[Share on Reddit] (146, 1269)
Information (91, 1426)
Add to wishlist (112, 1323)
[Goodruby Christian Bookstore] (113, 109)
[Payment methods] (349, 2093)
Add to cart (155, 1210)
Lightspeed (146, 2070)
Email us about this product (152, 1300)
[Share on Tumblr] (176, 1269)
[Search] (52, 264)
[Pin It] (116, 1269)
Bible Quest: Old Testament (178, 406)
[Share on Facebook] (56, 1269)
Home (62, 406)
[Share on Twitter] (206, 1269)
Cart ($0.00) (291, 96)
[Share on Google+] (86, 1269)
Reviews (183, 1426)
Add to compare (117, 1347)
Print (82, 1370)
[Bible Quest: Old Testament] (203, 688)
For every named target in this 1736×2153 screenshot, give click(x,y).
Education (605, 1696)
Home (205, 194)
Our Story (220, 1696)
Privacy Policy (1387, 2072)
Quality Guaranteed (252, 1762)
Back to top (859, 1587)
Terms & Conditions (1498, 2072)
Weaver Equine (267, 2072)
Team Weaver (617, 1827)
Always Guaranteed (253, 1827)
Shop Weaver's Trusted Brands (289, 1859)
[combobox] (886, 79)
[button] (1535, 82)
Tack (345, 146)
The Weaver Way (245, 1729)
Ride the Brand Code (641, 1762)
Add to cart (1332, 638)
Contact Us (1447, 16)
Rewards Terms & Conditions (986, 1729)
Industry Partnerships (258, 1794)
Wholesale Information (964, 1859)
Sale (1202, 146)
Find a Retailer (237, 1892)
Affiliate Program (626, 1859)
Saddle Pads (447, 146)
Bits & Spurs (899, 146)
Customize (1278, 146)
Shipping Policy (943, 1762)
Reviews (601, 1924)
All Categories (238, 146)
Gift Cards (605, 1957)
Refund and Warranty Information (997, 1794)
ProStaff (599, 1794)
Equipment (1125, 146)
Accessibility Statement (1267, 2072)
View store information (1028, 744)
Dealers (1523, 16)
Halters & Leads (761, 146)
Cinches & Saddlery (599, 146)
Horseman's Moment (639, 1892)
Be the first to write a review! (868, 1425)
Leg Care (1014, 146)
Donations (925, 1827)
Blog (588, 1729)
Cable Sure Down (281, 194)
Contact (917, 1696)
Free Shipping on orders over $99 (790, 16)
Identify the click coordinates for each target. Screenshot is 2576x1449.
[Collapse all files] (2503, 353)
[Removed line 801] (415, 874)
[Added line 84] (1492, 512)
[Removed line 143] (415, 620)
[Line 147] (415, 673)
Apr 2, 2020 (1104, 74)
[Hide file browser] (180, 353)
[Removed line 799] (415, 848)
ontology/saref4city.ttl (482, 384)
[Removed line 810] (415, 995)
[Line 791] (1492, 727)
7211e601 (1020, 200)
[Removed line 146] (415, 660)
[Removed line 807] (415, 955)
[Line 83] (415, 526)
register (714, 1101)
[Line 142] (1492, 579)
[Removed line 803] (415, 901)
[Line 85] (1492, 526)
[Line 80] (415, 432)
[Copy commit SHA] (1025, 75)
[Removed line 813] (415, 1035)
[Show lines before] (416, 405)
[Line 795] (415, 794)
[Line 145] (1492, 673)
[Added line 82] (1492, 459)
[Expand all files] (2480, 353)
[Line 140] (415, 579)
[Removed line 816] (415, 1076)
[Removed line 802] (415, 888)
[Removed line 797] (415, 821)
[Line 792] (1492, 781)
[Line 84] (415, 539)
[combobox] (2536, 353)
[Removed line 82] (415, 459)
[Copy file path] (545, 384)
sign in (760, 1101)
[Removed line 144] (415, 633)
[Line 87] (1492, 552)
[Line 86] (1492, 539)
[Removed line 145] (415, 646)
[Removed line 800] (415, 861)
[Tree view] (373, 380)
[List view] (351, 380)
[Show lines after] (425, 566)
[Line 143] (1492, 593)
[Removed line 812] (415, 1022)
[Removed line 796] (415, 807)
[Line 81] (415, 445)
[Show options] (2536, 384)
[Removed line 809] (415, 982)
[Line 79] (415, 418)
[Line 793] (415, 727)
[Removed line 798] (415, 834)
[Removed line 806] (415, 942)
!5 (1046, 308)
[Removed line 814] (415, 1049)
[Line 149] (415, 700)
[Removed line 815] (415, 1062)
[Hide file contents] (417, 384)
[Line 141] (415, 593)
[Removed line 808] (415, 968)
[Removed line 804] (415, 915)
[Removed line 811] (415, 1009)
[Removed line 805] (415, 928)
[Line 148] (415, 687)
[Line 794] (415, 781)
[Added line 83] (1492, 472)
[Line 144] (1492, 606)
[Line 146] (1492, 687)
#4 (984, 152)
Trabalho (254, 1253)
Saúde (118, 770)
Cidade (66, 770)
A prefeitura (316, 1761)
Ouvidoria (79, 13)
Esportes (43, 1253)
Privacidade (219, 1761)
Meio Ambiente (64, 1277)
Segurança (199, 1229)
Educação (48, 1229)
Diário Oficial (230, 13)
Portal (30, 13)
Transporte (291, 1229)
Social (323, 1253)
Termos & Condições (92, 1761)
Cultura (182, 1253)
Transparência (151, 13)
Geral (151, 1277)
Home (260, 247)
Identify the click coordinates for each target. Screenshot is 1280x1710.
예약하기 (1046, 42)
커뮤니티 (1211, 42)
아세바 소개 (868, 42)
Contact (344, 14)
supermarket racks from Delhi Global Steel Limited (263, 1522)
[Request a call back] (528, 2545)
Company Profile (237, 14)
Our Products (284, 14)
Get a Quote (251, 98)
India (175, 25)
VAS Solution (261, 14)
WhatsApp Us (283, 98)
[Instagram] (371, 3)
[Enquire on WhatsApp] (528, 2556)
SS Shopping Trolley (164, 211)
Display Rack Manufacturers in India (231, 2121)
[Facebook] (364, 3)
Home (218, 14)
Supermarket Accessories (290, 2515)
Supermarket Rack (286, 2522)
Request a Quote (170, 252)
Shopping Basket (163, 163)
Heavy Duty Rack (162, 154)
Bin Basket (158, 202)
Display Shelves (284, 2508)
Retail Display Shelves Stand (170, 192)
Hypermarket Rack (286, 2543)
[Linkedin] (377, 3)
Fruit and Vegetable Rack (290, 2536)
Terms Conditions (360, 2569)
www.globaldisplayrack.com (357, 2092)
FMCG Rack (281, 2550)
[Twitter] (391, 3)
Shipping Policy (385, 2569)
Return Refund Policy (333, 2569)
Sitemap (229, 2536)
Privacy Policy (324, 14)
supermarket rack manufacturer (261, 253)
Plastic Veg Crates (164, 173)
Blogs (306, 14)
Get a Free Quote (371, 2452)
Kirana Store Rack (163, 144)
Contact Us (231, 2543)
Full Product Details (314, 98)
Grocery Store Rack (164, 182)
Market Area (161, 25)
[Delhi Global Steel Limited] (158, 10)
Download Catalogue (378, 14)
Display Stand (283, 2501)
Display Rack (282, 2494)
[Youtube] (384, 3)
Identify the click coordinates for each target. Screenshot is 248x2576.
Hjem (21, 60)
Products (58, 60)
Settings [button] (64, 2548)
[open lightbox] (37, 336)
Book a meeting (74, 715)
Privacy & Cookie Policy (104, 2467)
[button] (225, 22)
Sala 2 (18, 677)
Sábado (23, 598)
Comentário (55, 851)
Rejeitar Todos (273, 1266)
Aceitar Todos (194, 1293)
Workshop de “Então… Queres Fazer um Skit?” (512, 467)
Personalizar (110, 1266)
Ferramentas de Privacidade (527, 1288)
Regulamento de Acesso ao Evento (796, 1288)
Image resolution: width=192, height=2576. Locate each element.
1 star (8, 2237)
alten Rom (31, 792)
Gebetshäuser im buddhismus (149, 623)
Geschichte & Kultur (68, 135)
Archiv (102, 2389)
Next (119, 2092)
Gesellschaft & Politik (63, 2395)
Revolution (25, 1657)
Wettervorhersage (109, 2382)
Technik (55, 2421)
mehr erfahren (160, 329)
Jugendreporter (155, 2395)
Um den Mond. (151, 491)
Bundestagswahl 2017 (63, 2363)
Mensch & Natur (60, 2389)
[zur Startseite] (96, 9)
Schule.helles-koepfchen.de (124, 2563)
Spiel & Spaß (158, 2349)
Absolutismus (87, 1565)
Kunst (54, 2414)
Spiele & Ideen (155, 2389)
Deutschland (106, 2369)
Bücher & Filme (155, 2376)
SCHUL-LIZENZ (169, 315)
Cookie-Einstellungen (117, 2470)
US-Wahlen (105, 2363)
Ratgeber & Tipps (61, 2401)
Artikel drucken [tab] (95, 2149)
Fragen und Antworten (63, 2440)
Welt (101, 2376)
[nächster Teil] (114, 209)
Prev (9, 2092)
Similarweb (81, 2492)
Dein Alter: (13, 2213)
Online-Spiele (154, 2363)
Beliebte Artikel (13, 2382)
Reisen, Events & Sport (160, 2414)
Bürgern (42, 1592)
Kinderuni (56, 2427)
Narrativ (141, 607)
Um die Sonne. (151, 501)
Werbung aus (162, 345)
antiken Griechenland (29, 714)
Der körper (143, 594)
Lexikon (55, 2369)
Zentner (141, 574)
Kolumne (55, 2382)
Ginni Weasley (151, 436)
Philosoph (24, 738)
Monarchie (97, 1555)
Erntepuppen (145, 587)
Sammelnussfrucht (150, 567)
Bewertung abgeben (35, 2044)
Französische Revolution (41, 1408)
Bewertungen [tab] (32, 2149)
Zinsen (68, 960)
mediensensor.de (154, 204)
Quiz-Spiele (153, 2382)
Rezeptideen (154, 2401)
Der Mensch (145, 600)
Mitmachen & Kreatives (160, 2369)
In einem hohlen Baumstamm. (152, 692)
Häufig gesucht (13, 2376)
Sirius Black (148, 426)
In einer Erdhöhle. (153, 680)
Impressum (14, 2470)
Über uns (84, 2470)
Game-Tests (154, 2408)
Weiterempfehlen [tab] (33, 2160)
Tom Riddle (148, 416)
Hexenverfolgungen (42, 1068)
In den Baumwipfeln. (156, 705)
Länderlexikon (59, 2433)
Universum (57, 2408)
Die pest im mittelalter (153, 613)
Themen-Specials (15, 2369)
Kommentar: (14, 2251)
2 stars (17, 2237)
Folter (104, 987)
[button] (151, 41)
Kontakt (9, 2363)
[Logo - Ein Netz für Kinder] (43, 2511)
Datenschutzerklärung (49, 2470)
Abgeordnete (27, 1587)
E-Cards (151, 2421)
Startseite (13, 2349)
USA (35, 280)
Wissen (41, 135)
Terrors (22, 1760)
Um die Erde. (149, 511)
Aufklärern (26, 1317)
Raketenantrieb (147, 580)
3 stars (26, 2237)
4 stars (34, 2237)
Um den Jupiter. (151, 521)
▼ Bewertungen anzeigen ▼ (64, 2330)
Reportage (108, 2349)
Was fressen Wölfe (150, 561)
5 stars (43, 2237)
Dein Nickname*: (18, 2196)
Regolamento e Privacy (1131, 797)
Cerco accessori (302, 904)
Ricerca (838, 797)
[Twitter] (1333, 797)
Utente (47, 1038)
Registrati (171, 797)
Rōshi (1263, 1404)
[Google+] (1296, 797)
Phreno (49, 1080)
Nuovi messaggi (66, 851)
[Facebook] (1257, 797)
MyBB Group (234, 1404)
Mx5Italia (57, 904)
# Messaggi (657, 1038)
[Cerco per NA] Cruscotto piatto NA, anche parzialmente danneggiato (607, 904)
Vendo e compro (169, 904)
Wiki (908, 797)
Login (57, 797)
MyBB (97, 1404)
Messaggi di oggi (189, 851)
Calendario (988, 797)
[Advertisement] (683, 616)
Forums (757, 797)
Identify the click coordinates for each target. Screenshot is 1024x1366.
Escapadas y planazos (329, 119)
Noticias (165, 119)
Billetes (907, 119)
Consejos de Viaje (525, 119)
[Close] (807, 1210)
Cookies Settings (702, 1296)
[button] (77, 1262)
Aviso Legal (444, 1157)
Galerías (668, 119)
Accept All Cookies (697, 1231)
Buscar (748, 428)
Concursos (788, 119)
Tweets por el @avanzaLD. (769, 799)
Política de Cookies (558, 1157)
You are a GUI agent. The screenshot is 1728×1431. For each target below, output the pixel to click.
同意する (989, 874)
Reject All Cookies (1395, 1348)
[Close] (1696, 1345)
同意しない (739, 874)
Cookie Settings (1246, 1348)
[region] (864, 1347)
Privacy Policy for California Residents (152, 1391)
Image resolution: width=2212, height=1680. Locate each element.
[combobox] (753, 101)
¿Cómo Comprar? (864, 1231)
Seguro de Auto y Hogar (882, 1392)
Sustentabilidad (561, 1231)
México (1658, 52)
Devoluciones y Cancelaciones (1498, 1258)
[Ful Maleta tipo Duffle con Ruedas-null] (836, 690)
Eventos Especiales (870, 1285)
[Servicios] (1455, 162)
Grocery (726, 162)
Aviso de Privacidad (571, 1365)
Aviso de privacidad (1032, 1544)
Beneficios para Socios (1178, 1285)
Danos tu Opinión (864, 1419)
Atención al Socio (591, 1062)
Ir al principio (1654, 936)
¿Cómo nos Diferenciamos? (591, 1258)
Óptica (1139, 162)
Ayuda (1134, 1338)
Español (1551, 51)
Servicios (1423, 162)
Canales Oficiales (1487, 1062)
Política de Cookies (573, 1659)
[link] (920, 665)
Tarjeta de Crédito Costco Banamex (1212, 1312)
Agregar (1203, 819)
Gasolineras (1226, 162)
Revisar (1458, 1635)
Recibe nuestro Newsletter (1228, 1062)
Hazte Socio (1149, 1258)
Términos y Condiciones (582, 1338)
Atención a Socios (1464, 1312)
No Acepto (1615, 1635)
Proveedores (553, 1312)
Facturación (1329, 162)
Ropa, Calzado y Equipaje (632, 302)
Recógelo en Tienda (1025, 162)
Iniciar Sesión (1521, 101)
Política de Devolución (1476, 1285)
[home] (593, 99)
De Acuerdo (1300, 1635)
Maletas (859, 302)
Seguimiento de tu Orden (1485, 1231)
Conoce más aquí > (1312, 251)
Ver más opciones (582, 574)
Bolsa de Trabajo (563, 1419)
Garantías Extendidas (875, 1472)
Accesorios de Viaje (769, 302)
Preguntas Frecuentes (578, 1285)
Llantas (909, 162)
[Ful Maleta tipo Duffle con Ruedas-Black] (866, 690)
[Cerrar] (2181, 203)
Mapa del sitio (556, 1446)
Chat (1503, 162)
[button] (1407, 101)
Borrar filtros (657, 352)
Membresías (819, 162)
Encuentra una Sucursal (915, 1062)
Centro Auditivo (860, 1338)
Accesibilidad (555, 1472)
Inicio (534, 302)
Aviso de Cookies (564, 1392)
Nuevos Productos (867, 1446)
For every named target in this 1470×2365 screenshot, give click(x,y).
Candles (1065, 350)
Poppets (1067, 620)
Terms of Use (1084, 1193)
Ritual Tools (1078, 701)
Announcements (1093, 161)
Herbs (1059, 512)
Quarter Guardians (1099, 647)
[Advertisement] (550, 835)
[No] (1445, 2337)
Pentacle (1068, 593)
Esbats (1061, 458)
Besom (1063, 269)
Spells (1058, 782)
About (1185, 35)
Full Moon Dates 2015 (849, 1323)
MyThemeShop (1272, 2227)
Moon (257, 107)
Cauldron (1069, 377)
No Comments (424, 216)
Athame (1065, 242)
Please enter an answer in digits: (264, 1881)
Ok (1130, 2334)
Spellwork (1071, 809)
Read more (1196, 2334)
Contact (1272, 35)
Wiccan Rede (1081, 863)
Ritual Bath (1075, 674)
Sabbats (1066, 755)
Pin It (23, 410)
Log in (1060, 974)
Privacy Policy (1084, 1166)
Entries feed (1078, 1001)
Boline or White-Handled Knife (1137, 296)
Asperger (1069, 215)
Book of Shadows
══════════
▸ Task instructions
The response should be the listing above, limited to the lines between the one holding "[Added line 83] (1492, 472)" and the one holding "아세바 소개 (868, 42)", inclusive, reproduced exactly.

▸ Answer to this task
[Added line 83] (1492, 472)
[Line 144] (1492, 606)
[Line 146] (1492, 687)
#4 (984, 152)
Trabalho (254, 1253)
Saúde (118, 770)
Cidade (66, 770)
A prefeitura (316, 1761)
Ouvidoria (79, 13)
Esportes (43, 1253)
Privacidade (219, 1761)
Meio Ambiente (64, 1277)
Segurança (199, 1229)
Educação (48, 1229)
Diário Oficial (230, 13)
Portal (30, 13)
Transporte (291, 1229)
Social (323, 1253)
Termos & Condições (92, 1761)
Cultura (182, 1253)
Transparência (151, 13)
Geral (151, 1277)
Home (260, 247)
Identify the click coordinates for each target. Screenshot is 1280x1710.
예약하기 (1046, 42)
커뮤니티 (1211, 42)
아세바 소개 (868, 42)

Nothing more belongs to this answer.